(Collected data)

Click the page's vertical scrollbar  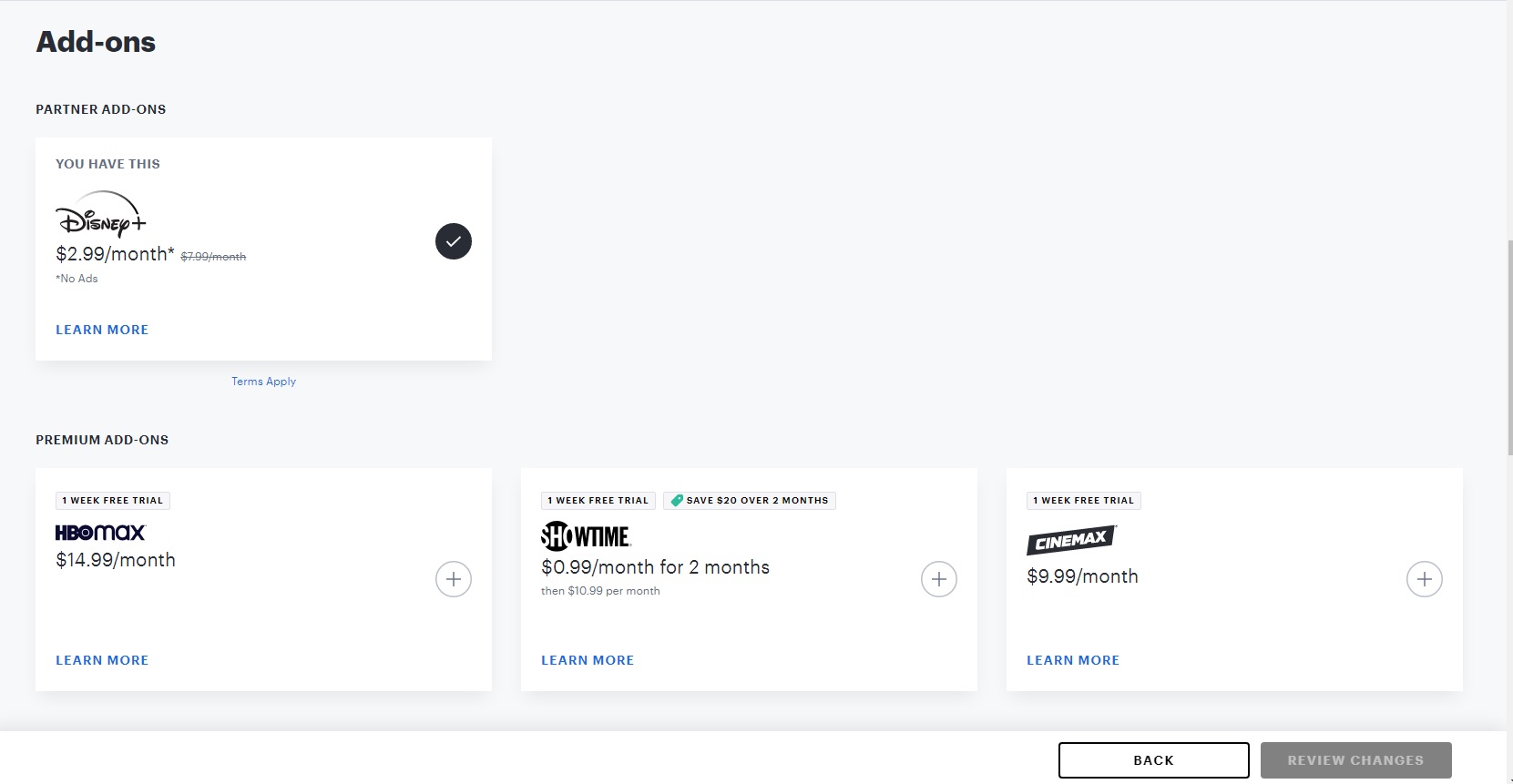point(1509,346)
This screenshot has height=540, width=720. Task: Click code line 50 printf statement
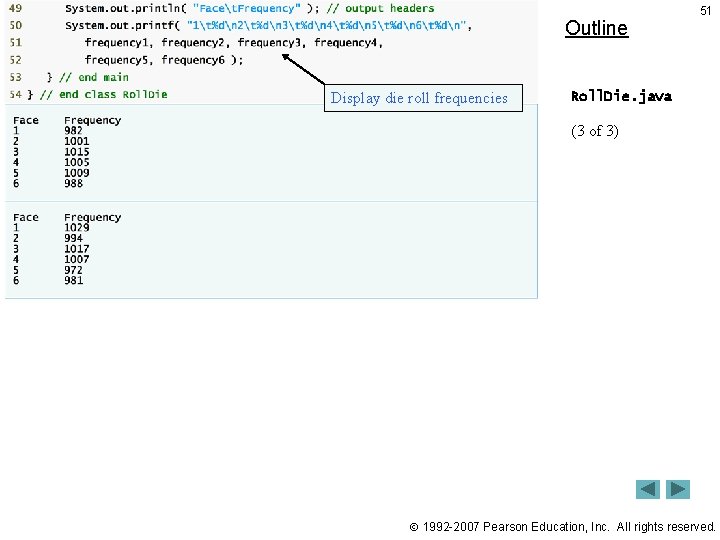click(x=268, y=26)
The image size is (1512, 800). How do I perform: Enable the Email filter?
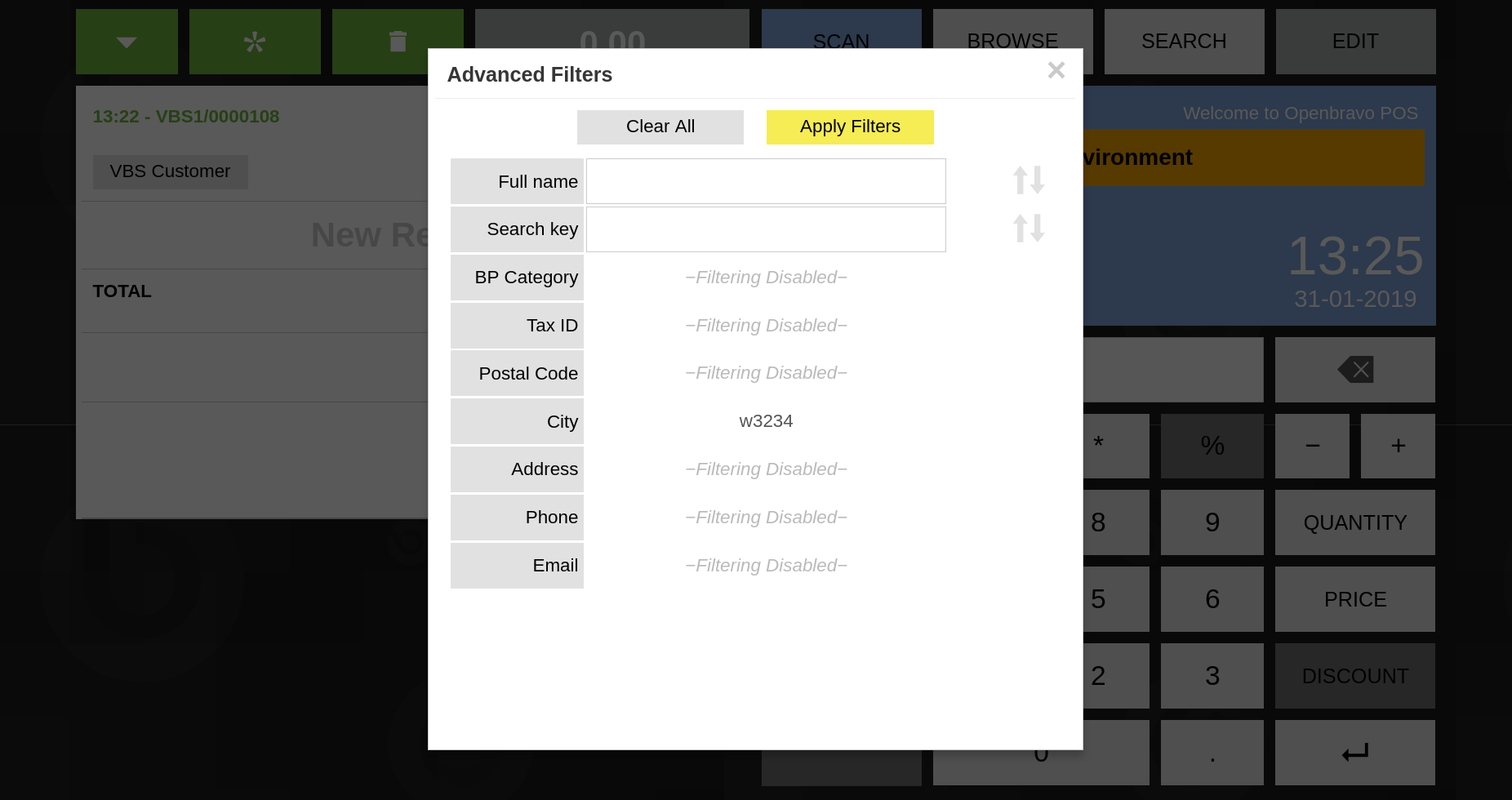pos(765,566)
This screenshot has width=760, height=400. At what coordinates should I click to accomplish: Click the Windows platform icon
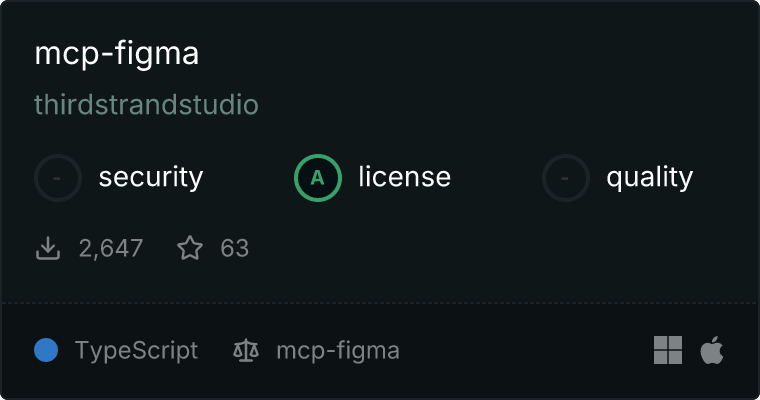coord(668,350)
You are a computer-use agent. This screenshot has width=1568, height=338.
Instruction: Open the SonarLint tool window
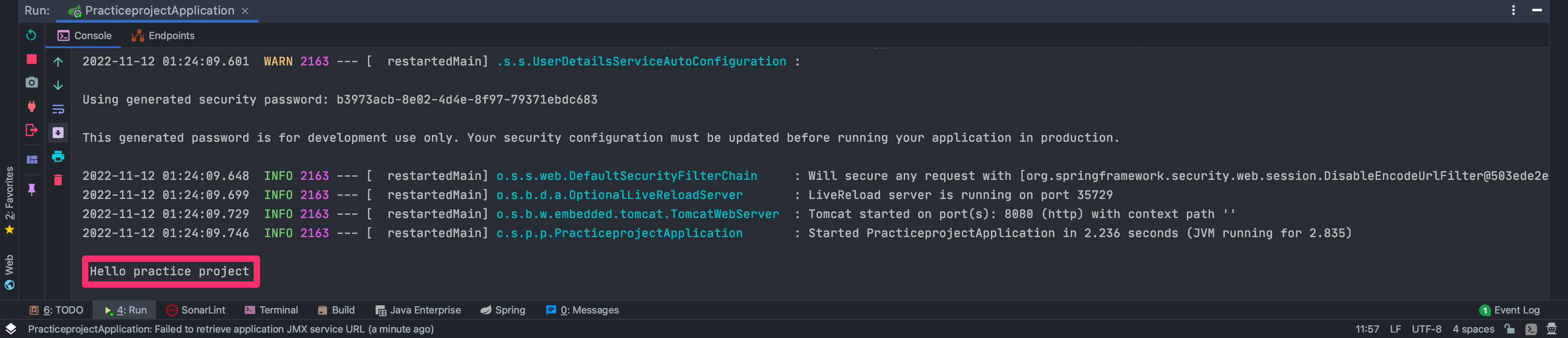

Problem details |
For this exercise, write out exactly the lines from the one with "This screenshot has width=760, height=400." through the last line of the records, inclusive, and leave each picture out.

Task response |
This screenshot has width=760, height=400. At what coordinates should I click to accomplish: Click the Windows platform icon
coord(668,350)
You are a computer-use agent. This screenshot has width=1568, height=338.
Instruction: Open the SonarLint tool window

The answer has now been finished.